ASSIGNMENT: In the data below, the answer is the run of lines from the line containing "Select the second website's preview thumbnail" through the line containing "Image resolution: width=593", both included; print it exactly and nothing else.

___ RECORDS SHOWN ___

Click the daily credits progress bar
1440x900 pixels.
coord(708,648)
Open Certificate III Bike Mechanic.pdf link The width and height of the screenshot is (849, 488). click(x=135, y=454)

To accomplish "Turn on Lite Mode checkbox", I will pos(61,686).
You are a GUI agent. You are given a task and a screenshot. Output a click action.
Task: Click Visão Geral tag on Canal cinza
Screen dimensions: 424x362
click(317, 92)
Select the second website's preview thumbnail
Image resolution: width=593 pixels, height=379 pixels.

___
___ RECORDS SHOWN ___

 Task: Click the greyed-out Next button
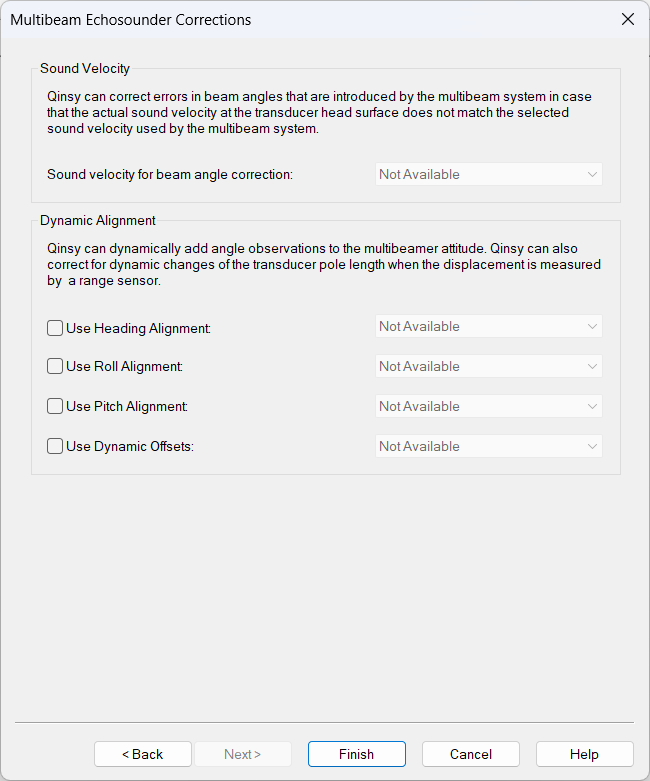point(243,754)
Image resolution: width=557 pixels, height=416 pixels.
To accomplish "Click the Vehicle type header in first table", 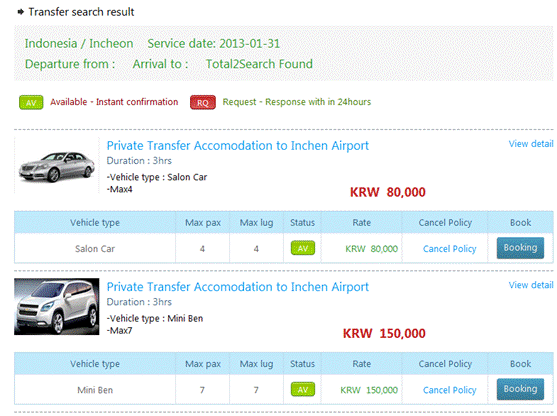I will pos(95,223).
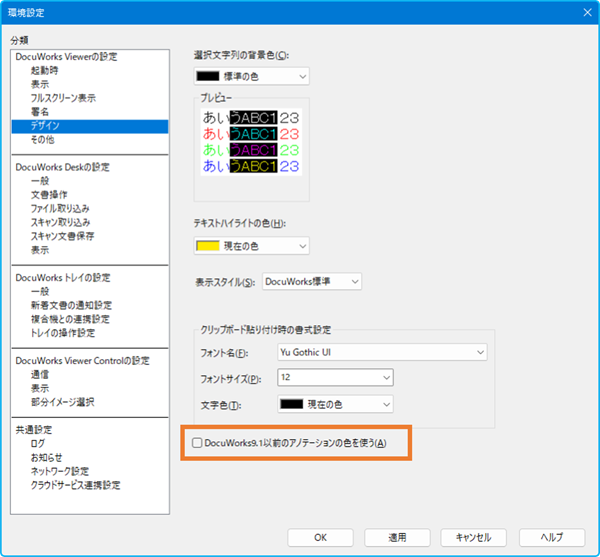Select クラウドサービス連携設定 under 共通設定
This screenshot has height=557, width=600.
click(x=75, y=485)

___

SOLVED EXERCISE:
Select the second website's preview thumbnail
Image resolution: width=593 pixels, height=379 pixels.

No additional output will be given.